Quando batemos desordenadamente na Porta do Templo não sabemos o que podemos encontrar do outro lado da Porta. A escuridão em que nos encontramos não permite que saibamos de nada que ocorre em nosso redor, estando apenas alguns de nossos sentidos em completa atividade, com exceção de nossa visão.
Quando a Porta nos é aberta ouvimos vozes que nos interpelam e, a partir daí começamos todo o processo de nossa iniciação propriamente dita, uma vez que tudo que se passou anteriormente fora uma preparação para esse momento.
Dentro de nós não está claro ainda por que estamos ali, a não ser que queremos fazer parte da Instituição Maçonaria.
Somos colocados à prova da bebida doce e amarga demonstrando pelas explicações que o Maçom “deve gozar os prazeres da vida com moderação, não fazendo ostentação do bem que frui...”.
Somos, por nosso consentimento, a prosseguir o encadeamento da Ritualística com reflexão para não ser prejudicial o ato que vamos professar, não podendo voltar atrás e nos perguntando se persistimos em entrar para Maçonaria. Com a nossa resposta somos colocados para meditar sob o mais profundo silêncio.
Contemplamos o nosso interior através da meditação e ficamos cientes de que queremos entrar para Maçonaria e, aí saberemos o motivo porque estamos ali, clareando pouco a pouco, quando ouvimos, pela primeira vez: Quem vem lá!
Isto significando que estou na escuridão e estou desejoso de ver a luz, querendo entrar na Maçonaria. E a concepção de tal esperança é porque somos livres e de bons costumes e queremos “contribuir para a realização da solidariedade humana”.
É nos dito qual o primeiro objetivo porque estamos ali: Ver a luz e contribuir com a solidariedade humana.
Para o segundo obstáculo nos é perguntado: Quem vem lá! E é respondido pelo condutor que somos mundanos que pretendemos “nascer de novo e iniciar-se Maçom”. E a percepção de tal esperança é que queremos nos instruir e aperfeiçoar, e mais uma vez, estando nas trevas queremos ver a luz.

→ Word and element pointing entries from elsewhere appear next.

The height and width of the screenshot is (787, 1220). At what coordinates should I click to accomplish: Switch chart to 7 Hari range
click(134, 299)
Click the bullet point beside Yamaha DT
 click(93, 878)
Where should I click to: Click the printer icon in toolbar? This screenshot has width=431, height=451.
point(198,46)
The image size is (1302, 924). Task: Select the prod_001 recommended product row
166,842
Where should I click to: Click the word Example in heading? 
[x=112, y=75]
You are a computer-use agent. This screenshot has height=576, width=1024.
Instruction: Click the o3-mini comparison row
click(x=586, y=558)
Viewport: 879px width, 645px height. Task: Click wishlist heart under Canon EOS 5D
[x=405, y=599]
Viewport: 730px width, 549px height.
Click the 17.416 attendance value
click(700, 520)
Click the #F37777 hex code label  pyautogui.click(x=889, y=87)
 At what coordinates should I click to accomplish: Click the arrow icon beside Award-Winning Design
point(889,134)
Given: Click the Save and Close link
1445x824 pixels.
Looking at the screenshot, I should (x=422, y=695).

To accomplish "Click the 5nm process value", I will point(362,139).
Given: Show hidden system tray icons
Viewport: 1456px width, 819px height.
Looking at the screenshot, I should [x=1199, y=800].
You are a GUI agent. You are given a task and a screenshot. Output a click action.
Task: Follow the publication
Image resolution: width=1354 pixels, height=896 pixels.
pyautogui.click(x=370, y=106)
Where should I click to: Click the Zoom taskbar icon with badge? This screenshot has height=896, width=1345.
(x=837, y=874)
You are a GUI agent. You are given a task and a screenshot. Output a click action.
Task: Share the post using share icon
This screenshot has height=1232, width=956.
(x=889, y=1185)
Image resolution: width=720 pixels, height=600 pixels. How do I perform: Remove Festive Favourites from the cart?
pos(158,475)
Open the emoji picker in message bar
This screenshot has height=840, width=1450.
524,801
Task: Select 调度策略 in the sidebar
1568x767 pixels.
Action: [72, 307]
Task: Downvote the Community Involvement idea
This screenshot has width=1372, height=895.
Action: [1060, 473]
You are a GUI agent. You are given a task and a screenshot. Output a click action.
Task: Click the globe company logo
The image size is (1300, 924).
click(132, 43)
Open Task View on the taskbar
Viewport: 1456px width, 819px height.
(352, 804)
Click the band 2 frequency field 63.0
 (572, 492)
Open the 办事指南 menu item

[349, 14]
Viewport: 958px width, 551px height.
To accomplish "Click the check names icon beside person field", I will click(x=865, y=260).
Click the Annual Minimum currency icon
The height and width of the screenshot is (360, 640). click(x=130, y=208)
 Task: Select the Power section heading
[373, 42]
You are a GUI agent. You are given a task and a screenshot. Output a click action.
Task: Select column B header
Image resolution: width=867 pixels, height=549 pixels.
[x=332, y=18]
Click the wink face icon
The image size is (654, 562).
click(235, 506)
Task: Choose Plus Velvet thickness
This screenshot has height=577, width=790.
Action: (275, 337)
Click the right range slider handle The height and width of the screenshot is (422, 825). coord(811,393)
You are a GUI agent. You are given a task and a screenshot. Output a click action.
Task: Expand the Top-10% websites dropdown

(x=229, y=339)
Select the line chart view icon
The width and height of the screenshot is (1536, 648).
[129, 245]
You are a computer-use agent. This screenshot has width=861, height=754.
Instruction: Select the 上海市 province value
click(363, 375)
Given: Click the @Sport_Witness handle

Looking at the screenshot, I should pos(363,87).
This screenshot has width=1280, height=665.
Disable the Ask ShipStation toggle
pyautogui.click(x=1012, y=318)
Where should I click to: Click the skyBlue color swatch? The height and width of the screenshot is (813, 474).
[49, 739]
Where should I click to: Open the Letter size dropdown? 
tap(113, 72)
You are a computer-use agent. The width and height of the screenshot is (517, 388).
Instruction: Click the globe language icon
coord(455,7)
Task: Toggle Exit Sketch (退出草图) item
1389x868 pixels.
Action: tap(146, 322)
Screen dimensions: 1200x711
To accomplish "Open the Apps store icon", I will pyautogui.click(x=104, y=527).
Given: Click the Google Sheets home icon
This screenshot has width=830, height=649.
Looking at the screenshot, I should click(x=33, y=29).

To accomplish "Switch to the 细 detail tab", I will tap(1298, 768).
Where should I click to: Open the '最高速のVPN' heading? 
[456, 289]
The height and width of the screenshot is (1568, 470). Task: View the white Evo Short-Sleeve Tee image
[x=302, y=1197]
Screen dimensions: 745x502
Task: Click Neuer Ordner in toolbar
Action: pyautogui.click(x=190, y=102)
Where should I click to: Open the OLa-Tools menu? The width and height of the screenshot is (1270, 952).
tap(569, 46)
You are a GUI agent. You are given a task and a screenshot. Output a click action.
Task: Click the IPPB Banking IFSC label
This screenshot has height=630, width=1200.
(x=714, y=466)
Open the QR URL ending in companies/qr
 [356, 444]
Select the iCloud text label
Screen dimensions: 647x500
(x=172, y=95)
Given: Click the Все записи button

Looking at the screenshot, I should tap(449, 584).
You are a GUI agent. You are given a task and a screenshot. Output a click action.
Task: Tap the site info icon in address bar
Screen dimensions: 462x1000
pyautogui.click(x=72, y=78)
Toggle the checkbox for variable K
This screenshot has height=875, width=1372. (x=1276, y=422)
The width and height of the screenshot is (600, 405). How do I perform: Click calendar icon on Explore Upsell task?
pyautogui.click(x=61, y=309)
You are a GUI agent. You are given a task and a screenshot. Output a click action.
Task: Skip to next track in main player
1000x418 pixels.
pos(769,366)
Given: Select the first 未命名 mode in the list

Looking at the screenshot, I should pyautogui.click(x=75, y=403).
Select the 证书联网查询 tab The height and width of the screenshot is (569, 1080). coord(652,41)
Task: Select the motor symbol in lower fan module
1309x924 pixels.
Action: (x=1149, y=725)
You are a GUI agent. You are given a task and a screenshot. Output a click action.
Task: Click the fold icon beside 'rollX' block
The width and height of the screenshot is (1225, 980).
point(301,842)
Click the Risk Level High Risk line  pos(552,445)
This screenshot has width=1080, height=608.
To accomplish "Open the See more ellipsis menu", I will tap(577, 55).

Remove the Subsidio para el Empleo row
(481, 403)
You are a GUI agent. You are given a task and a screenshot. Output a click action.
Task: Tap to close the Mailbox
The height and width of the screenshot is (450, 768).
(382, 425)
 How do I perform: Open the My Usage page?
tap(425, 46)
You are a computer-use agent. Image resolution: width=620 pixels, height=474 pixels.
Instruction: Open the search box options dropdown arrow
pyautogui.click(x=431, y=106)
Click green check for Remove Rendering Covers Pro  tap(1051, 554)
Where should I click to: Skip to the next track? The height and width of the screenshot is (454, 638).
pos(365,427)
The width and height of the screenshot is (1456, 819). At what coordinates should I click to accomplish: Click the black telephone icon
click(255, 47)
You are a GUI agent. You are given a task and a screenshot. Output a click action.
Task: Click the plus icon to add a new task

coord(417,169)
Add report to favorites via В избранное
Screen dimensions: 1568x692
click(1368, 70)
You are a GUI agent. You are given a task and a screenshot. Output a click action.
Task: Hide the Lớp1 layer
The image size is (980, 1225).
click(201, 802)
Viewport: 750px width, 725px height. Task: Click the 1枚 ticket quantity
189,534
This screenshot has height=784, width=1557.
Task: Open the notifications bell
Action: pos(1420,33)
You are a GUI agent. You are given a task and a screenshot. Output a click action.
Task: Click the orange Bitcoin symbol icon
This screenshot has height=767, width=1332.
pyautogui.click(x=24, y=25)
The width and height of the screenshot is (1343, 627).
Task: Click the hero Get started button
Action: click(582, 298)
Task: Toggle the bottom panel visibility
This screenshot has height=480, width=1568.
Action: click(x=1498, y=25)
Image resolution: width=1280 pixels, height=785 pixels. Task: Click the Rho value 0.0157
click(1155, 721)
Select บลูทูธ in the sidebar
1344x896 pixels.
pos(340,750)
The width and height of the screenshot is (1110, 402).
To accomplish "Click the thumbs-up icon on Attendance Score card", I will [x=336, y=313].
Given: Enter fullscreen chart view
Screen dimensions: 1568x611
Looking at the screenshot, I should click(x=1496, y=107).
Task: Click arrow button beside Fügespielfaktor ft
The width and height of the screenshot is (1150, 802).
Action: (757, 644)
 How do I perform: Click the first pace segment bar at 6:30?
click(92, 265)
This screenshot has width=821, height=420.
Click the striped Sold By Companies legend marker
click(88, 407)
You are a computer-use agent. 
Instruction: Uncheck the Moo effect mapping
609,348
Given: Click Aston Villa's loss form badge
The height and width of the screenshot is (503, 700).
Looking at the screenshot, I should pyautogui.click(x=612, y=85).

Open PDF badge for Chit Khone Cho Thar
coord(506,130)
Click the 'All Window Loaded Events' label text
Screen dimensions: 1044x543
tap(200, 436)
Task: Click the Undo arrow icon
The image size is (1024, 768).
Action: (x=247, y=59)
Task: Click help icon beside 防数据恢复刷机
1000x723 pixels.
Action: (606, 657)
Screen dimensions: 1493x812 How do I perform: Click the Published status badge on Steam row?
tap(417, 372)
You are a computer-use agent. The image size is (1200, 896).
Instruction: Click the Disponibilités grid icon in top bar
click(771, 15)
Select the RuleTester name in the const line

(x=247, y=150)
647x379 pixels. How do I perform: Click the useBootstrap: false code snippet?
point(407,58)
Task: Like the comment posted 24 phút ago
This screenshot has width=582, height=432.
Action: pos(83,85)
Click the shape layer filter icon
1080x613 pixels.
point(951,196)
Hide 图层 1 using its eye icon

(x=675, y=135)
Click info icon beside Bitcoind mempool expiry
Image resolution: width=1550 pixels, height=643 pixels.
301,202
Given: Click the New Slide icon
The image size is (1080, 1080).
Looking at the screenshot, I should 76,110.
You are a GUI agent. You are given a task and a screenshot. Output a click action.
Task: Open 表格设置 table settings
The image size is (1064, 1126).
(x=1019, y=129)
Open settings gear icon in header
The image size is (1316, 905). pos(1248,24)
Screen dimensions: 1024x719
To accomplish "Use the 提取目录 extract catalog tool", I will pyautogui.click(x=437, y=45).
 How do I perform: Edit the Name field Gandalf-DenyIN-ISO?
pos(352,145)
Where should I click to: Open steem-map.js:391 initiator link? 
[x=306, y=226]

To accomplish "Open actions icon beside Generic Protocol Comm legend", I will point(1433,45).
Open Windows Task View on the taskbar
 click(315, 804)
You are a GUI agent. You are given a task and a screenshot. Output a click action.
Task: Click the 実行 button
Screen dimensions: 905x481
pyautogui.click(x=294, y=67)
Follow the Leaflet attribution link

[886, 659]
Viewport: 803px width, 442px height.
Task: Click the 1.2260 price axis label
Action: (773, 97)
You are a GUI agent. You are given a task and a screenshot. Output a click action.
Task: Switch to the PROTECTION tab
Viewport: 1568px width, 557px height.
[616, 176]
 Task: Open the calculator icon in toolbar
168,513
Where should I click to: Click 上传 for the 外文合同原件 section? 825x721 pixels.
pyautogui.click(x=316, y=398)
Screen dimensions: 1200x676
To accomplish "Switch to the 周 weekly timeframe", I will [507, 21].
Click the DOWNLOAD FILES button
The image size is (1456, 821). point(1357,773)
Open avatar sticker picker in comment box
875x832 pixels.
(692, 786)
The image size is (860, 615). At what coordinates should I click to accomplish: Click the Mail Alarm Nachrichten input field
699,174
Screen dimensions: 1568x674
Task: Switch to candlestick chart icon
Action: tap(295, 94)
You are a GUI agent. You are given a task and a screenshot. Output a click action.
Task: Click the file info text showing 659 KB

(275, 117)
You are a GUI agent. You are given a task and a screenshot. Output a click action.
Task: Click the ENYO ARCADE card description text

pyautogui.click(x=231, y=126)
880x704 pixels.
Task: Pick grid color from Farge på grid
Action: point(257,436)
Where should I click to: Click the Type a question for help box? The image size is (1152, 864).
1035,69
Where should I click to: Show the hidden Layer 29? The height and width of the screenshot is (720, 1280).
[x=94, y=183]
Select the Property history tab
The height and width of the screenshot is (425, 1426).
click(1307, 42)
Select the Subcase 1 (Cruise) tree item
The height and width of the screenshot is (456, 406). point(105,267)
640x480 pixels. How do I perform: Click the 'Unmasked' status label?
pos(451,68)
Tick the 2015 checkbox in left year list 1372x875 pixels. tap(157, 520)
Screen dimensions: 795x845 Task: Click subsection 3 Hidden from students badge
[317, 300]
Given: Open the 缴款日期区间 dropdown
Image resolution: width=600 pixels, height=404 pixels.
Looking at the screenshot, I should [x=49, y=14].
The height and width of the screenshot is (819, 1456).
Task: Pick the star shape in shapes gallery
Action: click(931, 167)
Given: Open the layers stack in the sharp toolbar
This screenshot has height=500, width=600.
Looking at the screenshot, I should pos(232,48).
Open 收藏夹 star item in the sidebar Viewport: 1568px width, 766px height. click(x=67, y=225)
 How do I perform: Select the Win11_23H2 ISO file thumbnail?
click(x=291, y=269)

Aparece o segundo objetivo: queremos nos instruir e nos aperfeiçoar e reforça que queremos ver a luz.
Para o terceiro e último obstáculo nos é perguntado: Quem vem lá! E é replicada a confirmação de que somos mundanos e que aspiramos sermos irmãos e amigos com o entendimento de que prestaremos culto à virtude e detestaremos a ociosidade prometendo contribuir com o nosso trabalho à liberdade e fraternidade social e, reforçamos o desejo de ver a luz.
Terceiro objetivo: sermos irmãos e amigos para prestar culto à virtude e detestar a ociosidade e contribuir com o nosso trabalho à liberdade e fraternidade social e ver a luz.
Com os três toques do malhete no nosso peito, onde está alojado o coração, é que nos esclarecem quais são os nossos objetivos de ter batido e entrado no Templo e que são confirmados com o juramento que fizemos e prometemos cumprir.